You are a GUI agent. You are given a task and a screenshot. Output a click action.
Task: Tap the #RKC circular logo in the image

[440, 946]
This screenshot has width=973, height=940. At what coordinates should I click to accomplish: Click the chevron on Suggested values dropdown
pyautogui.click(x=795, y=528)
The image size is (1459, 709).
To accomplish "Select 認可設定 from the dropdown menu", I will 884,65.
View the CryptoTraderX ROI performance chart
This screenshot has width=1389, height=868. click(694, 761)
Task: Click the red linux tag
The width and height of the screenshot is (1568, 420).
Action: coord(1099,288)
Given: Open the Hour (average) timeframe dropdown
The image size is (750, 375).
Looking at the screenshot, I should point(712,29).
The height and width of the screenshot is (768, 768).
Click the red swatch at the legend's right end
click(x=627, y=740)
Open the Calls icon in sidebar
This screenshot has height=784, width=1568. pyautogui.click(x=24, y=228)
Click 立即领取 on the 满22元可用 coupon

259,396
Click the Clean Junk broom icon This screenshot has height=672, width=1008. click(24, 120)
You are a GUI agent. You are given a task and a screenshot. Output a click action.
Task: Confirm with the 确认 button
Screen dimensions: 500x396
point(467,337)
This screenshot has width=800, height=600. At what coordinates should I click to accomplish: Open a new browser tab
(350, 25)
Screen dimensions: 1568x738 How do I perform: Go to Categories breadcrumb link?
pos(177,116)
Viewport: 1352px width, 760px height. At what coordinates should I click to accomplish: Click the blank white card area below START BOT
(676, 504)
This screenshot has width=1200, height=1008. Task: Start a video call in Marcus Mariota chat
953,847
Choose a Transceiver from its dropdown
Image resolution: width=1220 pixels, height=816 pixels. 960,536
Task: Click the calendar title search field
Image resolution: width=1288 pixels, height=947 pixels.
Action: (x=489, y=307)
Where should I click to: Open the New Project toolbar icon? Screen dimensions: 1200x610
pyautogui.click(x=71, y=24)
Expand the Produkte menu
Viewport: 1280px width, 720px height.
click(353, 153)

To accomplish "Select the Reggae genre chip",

| Given instruction |
Convert every line of the records above into a JSON list of strings, one string per line, omitting blank lines.

| Written solution |
[
  "You are a GUI agent. You are given a task and a screenshot. Output a click action.",
  "Task: Tap the #RKC circular logo in the image",
  "[440, 946]",
  "This screenshot has width=973, height=940. At what coordinates should I click to accomplish: Click the chevron on Suggested values dropdown",
  "pyautogui.click(x=795, y=528)",
  "The image size is (1459, 709).",
  "To accomplish \"Select 認可設定 from the dropdown menu\", I will 884,65.",
  "View the CryptoTraderX ROI performance chart",
  "This screenshot has width=1389, height=868. click(694, 761)",
  "Task: Click the red linux tag",
  "The width and height of the screenshot is (1568, 420).",
  "Action: coord(1099,288)",
  "Given: Open the Hour (average) timeframe dropdown",
  "The image size is (750, 375).",
  "Looking at the screenshot, I should point(712,29).",
  "The height and width of the screenshot is (768, 768).",
  "Click the red swatch at the legend's right end",
  "click(x=627, y=740)",
  "Open the Calls icon in sidebar",
  "This screenshot has height=784, width=1568. pyautogui.click(x=24, y=228)",
  "Click 立即领取 on the 满22元可用 coupon",
  "259,396",
  "Click the Clean Junk broom icon This screenshot has height=672, width=1008. click(24, 120)",
  "You are a GUI agent. You are given a task and a screenshot. Output a click action.",
  "Task: Confirm with the 确认 button",
  "Screen dimensions: 500x396",
  "point(467,337)",
  "This screenshot has width=800, height=600. At what coordinates should I click to accomplish: Open a new browser tab",
  "(350, 25)",
  "Screen dimensions: 1568x738 How do I perform: Go to Categories breadcrumb link?",
  "pos(177,116)",
  "Viewport: 1352px width, 760px height. At what coordinates should I click to accomplish: Click the blank white card area below START BOT",
  "(676, 504)",
  "This screenshot has width=1200, height=1008. Task: Start a video call in Marcus Mariota chat",
  "953,847",
  "Choose a Transceiver from its dropdown",
  "Image resolution: width=1220 pixels, height=816 pixels. 960,536",
  "Task: Click the calendar title search field",
  "Image resolution: width=1288 pixels, height=947 pixels.",
  "Action: (x=489, y=307)",
  "Where should I click to: Open the New Project toolbar icon? Screen dimensions: 1200x610",
  "pyautogui.click(x=71, y=24)",
  "Expand the Produkte menu",
  "Viewport: 1280px width, 720px height.",
  "click(353, 153)",
  "To accomplish \"Select the Reggae genre chip\","
]